▶ _Exercise description_
From the first line to the last, output the records exactly and drop any images.

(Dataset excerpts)

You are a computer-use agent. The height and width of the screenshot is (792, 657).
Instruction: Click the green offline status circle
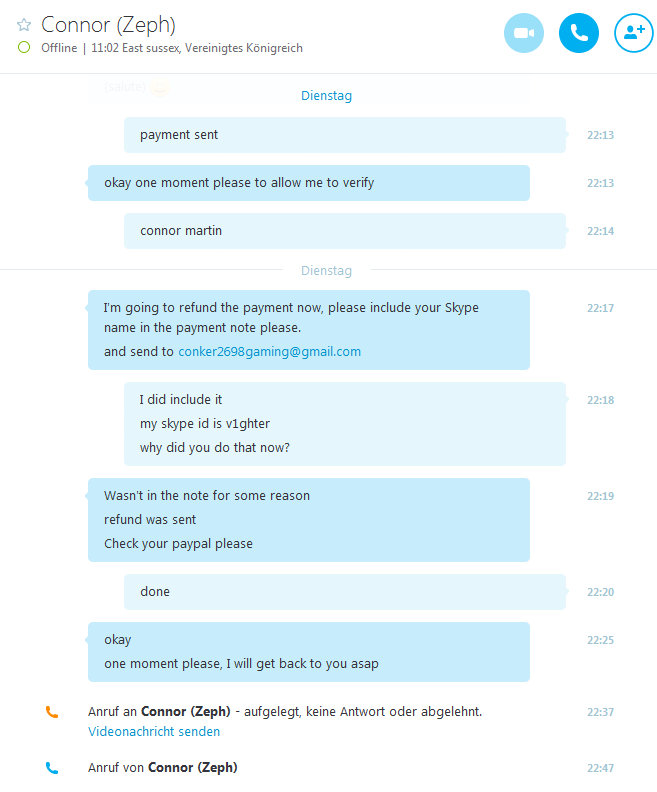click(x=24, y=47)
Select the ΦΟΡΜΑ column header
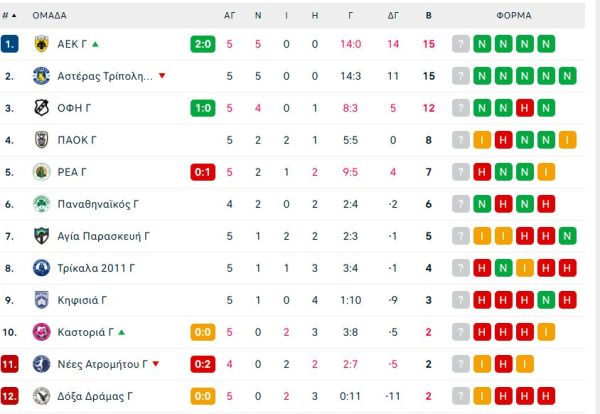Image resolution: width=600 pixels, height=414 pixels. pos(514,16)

▶ _Answer to the problem_
You are a computer-use agent. The height and width of the screenshot is (792, 657).
Instruction: Click the green offline status circle
click(x=24, y=47)
Select the ΦΟΡΜΑ column header
Image resolution: width=600 pixels, height=414 pixels. pos(514,16)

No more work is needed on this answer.